Dass die eine oder andere Aussage in Kickls Ansprache für tagelang Empörung sorgt – Stichwort "Mumie in der Hofburg" und "Fahndungslisten" von politischen Gegnern – und sogar Ermittlungen nach sich zieht, ist längst schon völlig normal geworden. Derlei heftige Sager blieben Mittwochabend aus, Kickl war in seiner Tonalität nicht ganz so unerbittlich, wie man es sonst von ihm gewohnt ist.

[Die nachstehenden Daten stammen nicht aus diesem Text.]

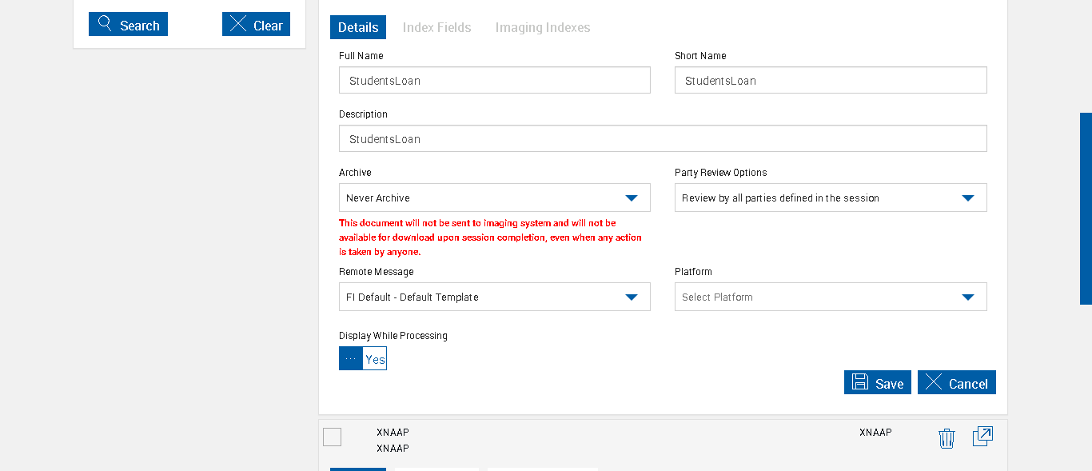Expand the Archive dropdown
The width and height of the screenshot is (1092, 471).
631,198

Ein Schelm aber, wer denkt, dass der Appell des Bundespräsidenten zur Mäßigung bei den Aschermittwochsreden Wirkung gezeigt hat – dieser juckte den blauen Frontmann kein bisschen. Auch diesmal verzichtete der dieser nicht auf Untergriffe ganz nach Kickl'scher Manier, einige Sager waren deutlich unter der Gürtellinie.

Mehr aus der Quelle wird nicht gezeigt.